Instruções do exercício: Dê continuidade ao texto sobre a gênese da homossexualidade masculina segundo Lacan, começando após a última frase apresentada.

Creio que a chave do problema concernente ao homossexual é esta: se o homossexual, em todas as suas nuances, atribui um valor preponderante ao bendito objeto, a ponto de fazer dele uma característica absolutamente exigível do parceiro sexual, é na medida em que, de alguma forma, a mãe dita a lei ao pai, no sentido como lhes ensinei a distingui-lo. (Lacan, 1957-1958, p. 215).

É claro que isso não significa que o pai não tenha entrado em jogo. Freud, aponta Lacan, havia dito que não era raro que a inversão sexual tivesse sido determinada pela exclusão de um pai demasiadamente proibidor. Mas a posição de um pai de tal tipo pode levá-lo a ser excluído, na dinâmica familiar, fazendo fracassar a sua posição. Isso termina por conduzir a mãe a ditar a lei.

A posição de um pai excessivamente proibidor também pode ser quebrada nos casos, diz ainda Lacan, em que o pai ama demasiadamente a mãe (embora nem sempre isso conduza à homossexualidade do filho). Por seu amor ser demasiadamente dependente dela, ele fica sob a suspeita de não ter o órgão (não se pode esquecer que amar é dar o que não se tem), e ela pode terminar por se tornar, na dinâmica familiar, aquela mediante quem a lei é estabelecida.

Na gênese da homossexualidade masculina, há, ainda, outros casos, entre os quais o pai permaneceu para a criança como um personagem muito distante, não se fazendo presente ou surgindo apenas nos queixumes maternos, muitas vezes acompanhados de manifestações hostis contra ele. O que faz com que, muitas vezes, o menino passe a ter também um ódio contra o pai, no mesmo sentido em que tal ódio se apresenta no complexo de Édipo considerado normal. Em alguns casos, esse mesmo ódio é transferido para a mãe, num processo a ser esclarecido em análise.

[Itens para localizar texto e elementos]
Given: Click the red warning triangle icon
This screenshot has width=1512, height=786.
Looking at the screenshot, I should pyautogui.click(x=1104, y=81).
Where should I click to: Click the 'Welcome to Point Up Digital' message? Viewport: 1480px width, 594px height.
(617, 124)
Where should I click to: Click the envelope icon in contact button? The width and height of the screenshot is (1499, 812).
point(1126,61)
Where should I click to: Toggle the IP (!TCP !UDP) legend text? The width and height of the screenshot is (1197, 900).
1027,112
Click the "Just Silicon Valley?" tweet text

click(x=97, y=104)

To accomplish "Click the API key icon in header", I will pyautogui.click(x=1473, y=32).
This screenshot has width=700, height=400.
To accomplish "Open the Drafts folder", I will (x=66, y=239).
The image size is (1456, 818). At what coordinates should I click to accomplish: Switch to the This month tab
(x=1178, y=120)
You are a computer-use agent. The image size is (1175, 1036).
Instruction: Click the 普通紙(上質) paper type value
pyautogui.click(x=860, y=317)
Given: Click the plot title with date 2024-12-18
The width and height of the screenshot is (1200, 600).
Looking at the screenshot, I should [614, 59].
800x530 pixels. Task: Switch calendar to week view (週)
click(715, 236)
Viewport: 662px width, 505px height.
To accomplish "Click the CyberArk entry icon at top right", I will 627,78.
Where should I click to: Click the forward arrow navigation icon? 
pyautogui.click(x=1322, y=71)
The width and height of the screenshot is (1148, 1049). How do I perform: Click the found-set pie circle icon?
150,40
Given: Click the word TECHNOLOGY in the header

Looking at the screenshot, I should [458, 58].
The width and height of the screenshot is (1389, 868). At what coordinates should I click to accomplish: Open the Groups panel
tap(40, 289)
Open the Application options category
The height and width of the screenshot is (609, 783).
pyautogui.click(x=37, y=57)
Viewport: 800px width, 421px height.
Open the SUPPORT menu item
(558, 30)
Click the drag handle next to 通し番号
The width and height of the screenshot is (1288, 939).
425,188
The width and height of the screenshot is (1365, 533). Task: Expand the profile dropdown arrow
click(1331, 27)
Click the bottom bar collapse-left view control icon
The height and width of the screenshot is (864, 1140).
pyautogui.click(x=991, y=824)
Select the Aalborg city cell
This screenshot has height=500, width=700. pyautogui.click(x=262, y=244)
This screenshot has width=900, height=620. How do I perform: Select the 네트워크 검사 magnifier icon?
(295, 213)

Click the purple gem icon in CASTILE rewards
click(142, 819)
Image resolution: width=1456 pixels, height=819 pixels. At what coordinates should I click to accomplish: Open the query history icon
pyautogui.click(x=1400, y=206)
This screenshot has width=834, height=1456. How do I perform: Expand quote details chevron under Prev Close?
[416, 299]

Resposta abaixo:
Nos casos em que o pai era, realmente, uma ameaça para o menino, a forma de ele lidar com a situação pode ter sido se identificar com uma mãe que não se deixava abalar, supondo, com isso, para uma incapacidade do trato dele com as mulheres.

A exigência obrigatória da presença do pênis no parceiro, aponta Lacan, corresponde à chave da questão, qual seja, a de que foi a mãe quem ditou a lei ao pai. Daí a questão para o menino: efetivamente, seu pai tem ou não tem o órgão? É isso que é exigido, de seu parceiro, pelo homossexual.

Daí a importância, para a condução de uma psicanálise de orientação lacaniana, a compreensão do que teria sido a dinâmica familiar parental, pois repetindo-a, o homossexual reproduziria, com seus parceiros, a tentativa de desarmá-los e trataria de verificar, na necessária presença do órgão, que estabeleceria como padrão para o seu desejo a posse do falo, signo do poder no jogo do amor, e que viria a dar ensejo à sua identificação primitiva com sua mãe na partilha sexual.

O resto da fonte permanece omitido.